ACTIVITY: Your output should be the lines from the one with "Where should I" through the last line of the records below, exactly as written, minus the pictures.

◆ ◆ ◆ ◆

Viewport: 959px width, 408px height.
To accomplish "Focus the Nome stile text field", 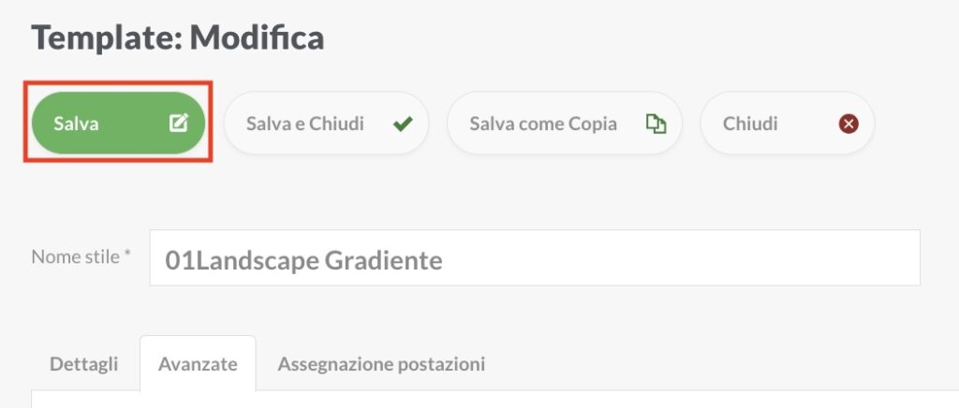I will (x=535, y=257).
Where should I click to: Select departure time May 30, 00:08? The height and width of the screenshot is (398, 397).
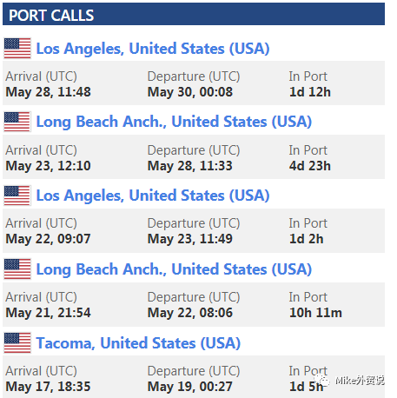190,92
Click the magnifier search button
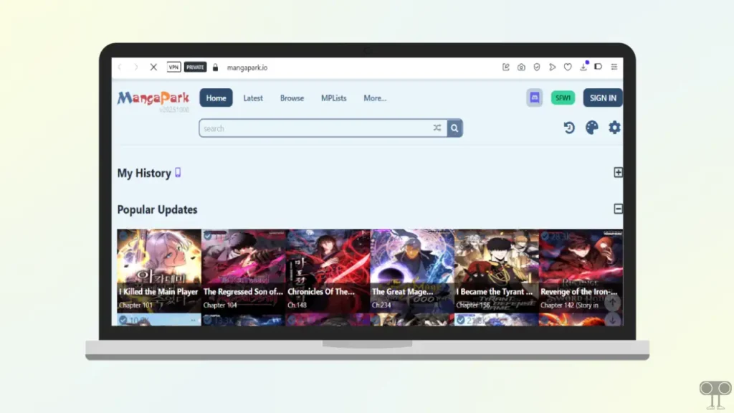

◆ ◆ ◆ ◆

OUTPUT FOR THIS TASK:
Where should I click to: Select departure time May 30, 00:08? The height and width of the screenshot is (398, 397).
190,92
Click the magnifier search button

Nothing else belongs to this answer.